Chronic granulomatous disease (CGD) is a rare genetic disease in which peripheral blood neutrophils fail to generate H2O2, resulting in a lifetime of life-threatening infections and abnormal inflammation (granuloma formation). The NML has analyzed blood samples from >100 patients with CGD. Neutrophils from these patients have been evaluated for production of reactive O2 species by several different assays - cytochrome c reduction, FACS analysis of dihydrorhodamine oxidation, etc, and by Western blot analysis to characterize the specific genetic defect. This extensive database of CGD data has yielded an algorithm to predict the probable phenotype of patients with CGD.

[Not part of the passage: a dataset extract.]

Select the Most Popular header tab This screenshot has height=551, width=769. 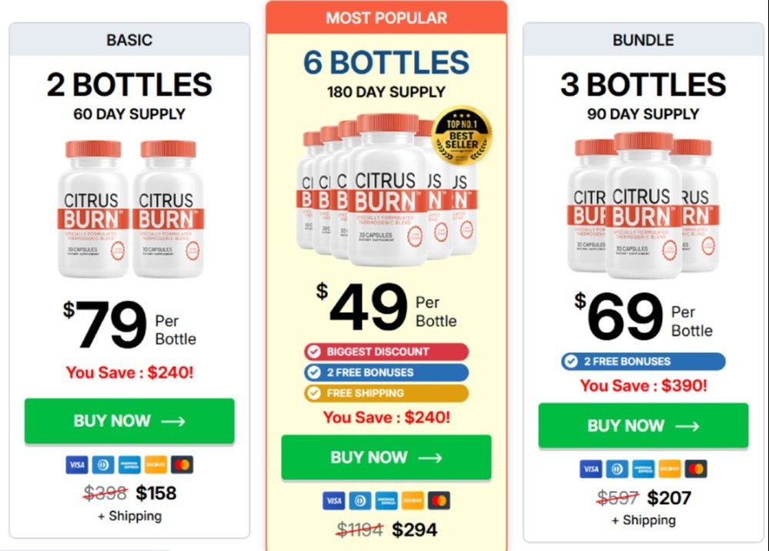pos(386,17)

In addition, the NML has shown that, compared to control neutrophils, neutrophils isolated from patients with CGD exhibit increased IL 8 production in response to the formyl peptide, fMLF. The increase in neutrophil IL-8 in CGD patients is not due to increased IL-8 mRNA but rather a prolonged IL-8 mRNA response. The IL-8 mRNA response to fMLF can be modulated in vitro by H2O2. The failure to generate H2O2 in CGD may result in a failure to modulate IL-8 generation, leading to abnormal inflammation, and suggests H2O2 production may be involved in more than bactericidal activity.
The NML has been studying a patient with recurrent bacterial infections who exhibited abnormal responses to lipopolysaccharide, IL-1, and IL-18. In collaboration with Dr. Stephanie Vogel (University of Maryland, Baltimore), these abnormal responses were attributed to a genetic defect in IRAK-4. The NML provided both functional data and biological material in this collaborative effort. No subtle defect that could be discerned in the heterozygous carrier parents and grandparents. This human "knockout" will continue to provide a wealth of information on the role of innate immune system in host defense, septic shock, etc.
Human exudative neutrophils obtained from dermal lesions contain almost 200-fold more cell-associated IL-8 than neutrophils isolated from peripheral blood. This increase in neutrophil IL-8 can be mimicked in vitro by treatment of isolated peripheral blood neutrophils with a chemotactic dose (5x10-9 M) of the formyl peptide, fMLF, in the presence of physiologic concentrations of fibrinogen. Treatment of human neutrophils with fibrinogen plus fMLF results in a dramatic increase in IL-8 mRNA. Similar synergy was observed with the neutrophil chemoattractant, LTB4, while C5a, PAF, and GRO-α fail to demonstrate synergy.
Responding to chemotactic signals, neutrophils leave the blood vessel and migrate to the site of infection. This response is dependent on the ability of the neutrophil to undergo dramatic morphological changes. The NML has characterized a dramatic, but transient, change in neutrophil morphology after treatment with the chemotactic peptide, fMLF, using both light microscopy and transmission and scanning electron microscopy. The morphological change is dose-dependent and is prolonged by co-incubation with fibrinogen. The change in neutrophil morphology can be assessed on a flow cytometer using changes in forward and 90o light scatter. This change in morphology is temporally associated with the capability of the neutrophil to produce another neutrophil chemoattractant, interleukin-8. The production of IL-8 production by migrating neutrophils provides a plausible rationale for the recruitment of additional neutrophils and amplification of the inflammatory response.